Frequently Asked Questions

Is cashback on credit cards taxable in India?

No. Cashback from credit card spending is treated as a discount on purchase, not income. The Income Tax Act does not tax it. However, if you receive cashback on a savings account or as a promotional credit without a corresponding purchase, it could theoretically be treated as income — though enforcement is virtually nonexistent.

What happens if I return a purchase I got cashback on?

The bank reverses the cashback when the merchant processes the refund. If you already redeemed it, the reversed amount is deducted from your next cashback earning or added to your outstanding balance.

Can I get cashback on EMI transactions?

Usually no. Most banks exclude EMI conversions from cashback calculations. Some cards do offer cashback on merchant EMI (point-of-sale EMI), but almost none offer it on post-purchase EMI conversions. Check your card’s terms.

Do cashback cards have annual fees?

Some do, some don’t. Lifetime free (LTF) cashback cards like the Amazon Pay ICICI and IDFC FIRST Classic have zero fees. Others like the Cashback SBI Card charge ₹999 + GST but waive it if you spend ₹2,00,000 in a year. Always calculate whether the cashback earned exceeds the annual fee.

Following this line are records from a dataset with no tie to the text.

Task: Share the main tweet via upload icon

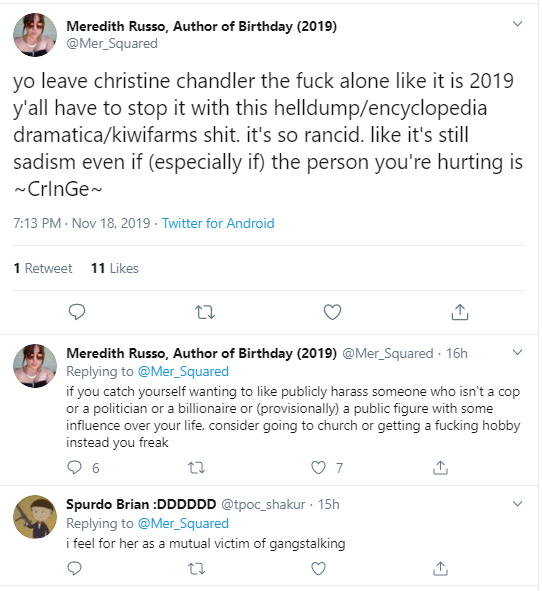Action: point(460,312)
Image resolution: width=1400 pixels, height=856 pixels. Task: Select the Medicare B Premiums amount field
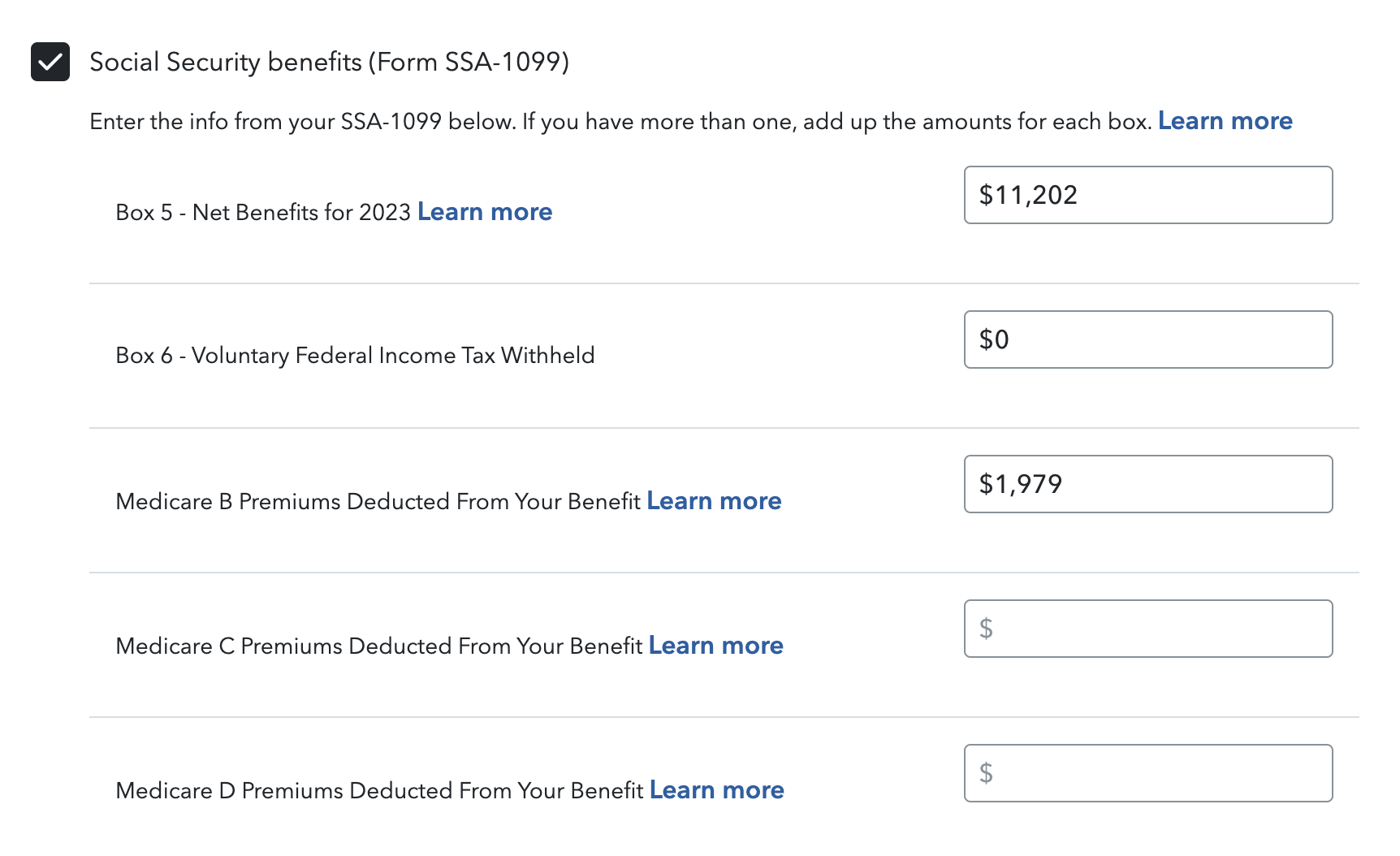coord(1147,484)
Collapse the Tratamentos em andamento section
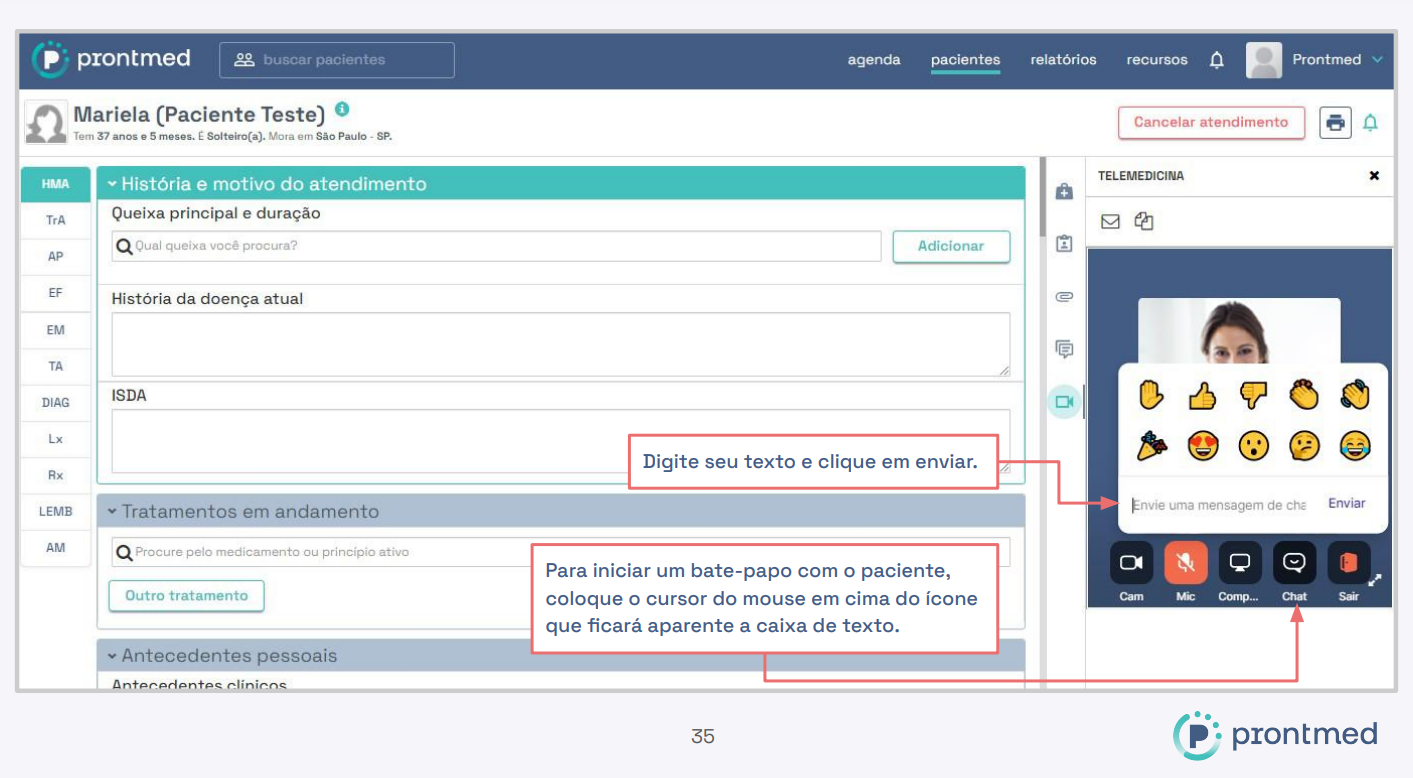This screenshot has width=1413, height=778. (x=113, y=511)

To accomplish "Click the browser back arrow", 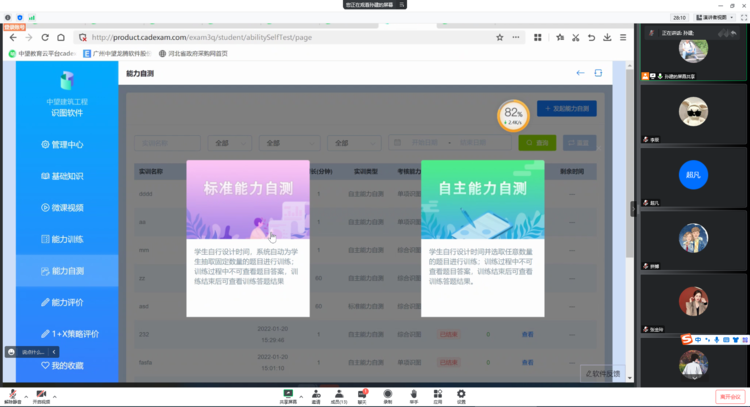I will point(15,38).
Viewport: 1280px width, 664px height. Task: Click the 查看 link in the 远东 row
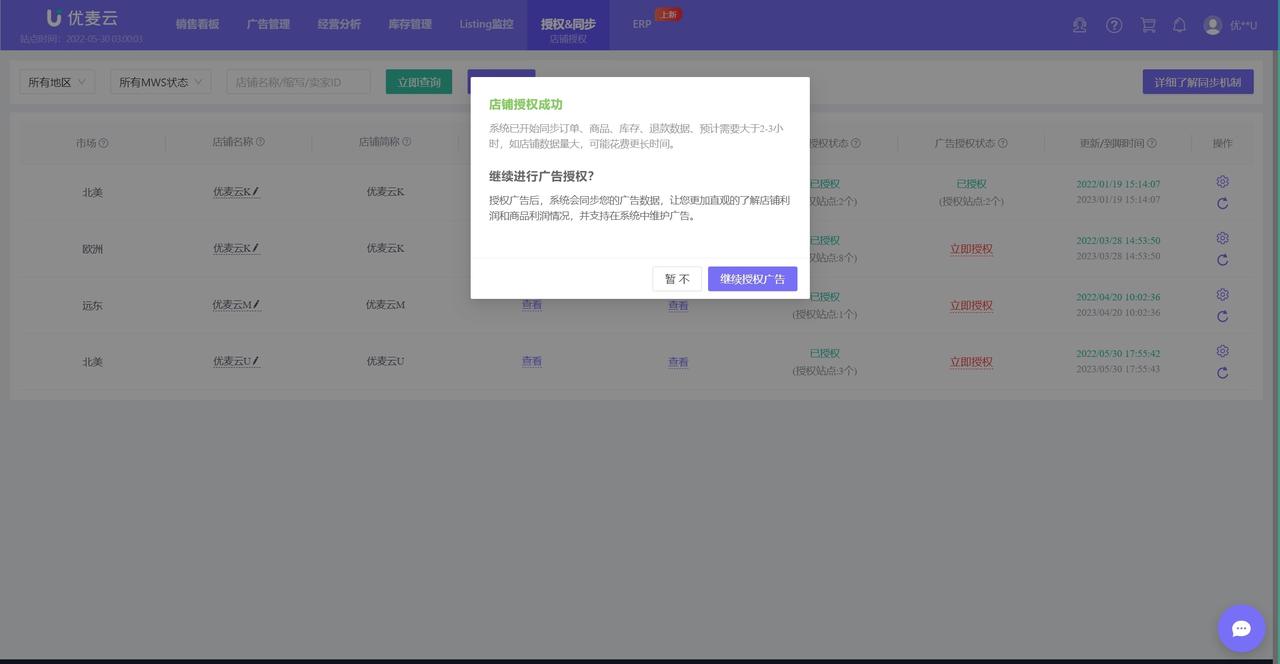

How long does cashback take to credit?

Typically 2–3 billing cycles. Some banks credit within the same billing cycle, others take up to 90 days. Promotional cashback on partner platforms often takes longer — up to 120 days in some cases.

Is a 5% cashback card always better than a 1% card?

Not necessarily. A 5% card with a ₹500 monthly cap gives you maximum ₹6,000 per year on that category. A 1% flat-rate card with no cap on ₹5,00,000 annual spend gives you ₹5,000 — and works on everything. Do the maths for your actual spending pattern before deciding.